• Assigned task: Set out the records again, keeping every word as it is.

• Records for this task:
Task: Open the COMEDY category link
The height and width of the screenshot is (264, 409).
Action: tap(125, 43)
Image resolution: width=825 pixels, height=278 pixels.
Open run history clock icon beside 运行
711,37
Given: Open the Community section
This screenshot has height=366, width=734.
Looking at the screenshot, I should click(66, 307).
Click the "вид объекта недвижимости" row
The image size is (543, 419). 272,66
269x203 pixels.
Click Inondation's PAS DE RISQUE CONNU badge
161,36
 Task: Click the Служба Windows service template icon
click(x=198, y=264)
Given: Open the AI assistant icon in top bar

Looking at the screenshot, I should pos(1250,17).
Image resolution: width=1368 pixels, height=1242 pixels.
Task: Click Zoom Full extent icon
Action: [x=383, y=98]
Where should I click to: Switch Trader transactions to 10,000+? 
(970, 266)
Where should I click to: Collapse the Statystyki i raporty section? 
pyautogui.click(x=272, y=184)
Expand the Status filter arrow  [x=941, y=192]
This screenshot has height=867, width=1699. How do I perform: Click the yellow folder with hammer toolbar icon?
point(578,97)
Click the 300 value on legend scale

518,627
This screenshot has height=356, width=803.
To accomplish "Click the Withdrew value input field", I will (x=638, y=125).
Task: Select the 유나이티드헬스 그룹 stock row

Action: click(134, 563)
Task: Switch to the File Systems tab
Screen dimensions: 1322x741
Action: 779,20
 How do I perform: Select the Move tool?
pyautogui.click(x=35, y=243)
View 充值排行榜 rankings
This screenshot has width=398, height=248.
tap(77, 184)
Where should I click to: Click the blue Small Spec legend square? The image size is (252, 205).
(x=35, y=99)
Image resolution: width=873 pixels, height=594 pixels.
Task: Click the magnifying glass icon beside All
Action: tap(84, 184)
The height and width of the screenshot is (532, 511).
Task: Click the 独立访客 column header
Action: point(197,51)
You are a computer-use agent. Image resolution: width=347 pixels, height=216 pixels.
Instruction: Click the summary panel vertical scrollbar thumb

• Problem solution:
Task: Open the COMEDY category link
The height and width of the screenshot is (264, 409).
Action: tap(125, 43)
Image resolution: width=825 pixels, height=278 pixels.
Open run history clock icon beside 运行
711,37
Given: Open the Community section
This screenshot has height=366, width=734.
Looking at the screenshot, I should click(66, 307).
Click the "вид объекта недвижимости" row
The image size is (543, 419). 272,66
269x203 pixels.
Click Inondation's PAS DE RISQUE CONNU badge
161,36
 Task: Click the Служба Windows service template icon
click(x=198, y=264)
Given: Open the AI assistant icon in top bar

Looking at the screenshot, I should pos(1250,17).
Image resolution: width=1368 pixels, height=1242 pixels.
Task: Click Zoom Full extent icon
Action: [x=383, y=98]
Where should I click to: Switch Trader transactions to 10,000+? 
(970, 266)
Where should I click to: Collapse the Statystyki i raporty section? 
pyautogui.click(x=272, y=184)
Expand the Status filter arrow  [x=941, y=192]
This screenshot has height=867, width=1699. How do I perform: Click the yellow folder with hammer toolbar icon?
point(578,97)
Click the 300 value on legend scale

518,627
This screenshot has height=356, width=803.
To accomplish "Click the Withdrew value input field", I will (x=638, y=125).
Task: Select the 유나이티드헬스 그룹 stock row

Action: click(134, 563)
Task: Switch to the File Systems tab
Screen dimensions: 1322x741
Action: 779,20
 How do I perform: Select the Move tool?
pyautogui.click(x=35, y=243)
View 充值排行榜 rankings
This screenshot has width=398, height=248.
tap(77, 184)
Where should I click to: Click the blue Small Spec legend square? The image size is (252, 205).
(x=35, y=99)
Image resolution: width=873 pixels, height=594 pixels.
Task: Click the magnifying glass icon beside All
Action: tap(84, 184)
The height and width of the screenshot is (532, 511).
Task: Click the 独立访客 column header
Action: point(197,51)
You are a computer-use agent. Image resolution: width=347 pixels, height=216 pixels.
Instruction: Click the summary panel vertical scrollbar thumb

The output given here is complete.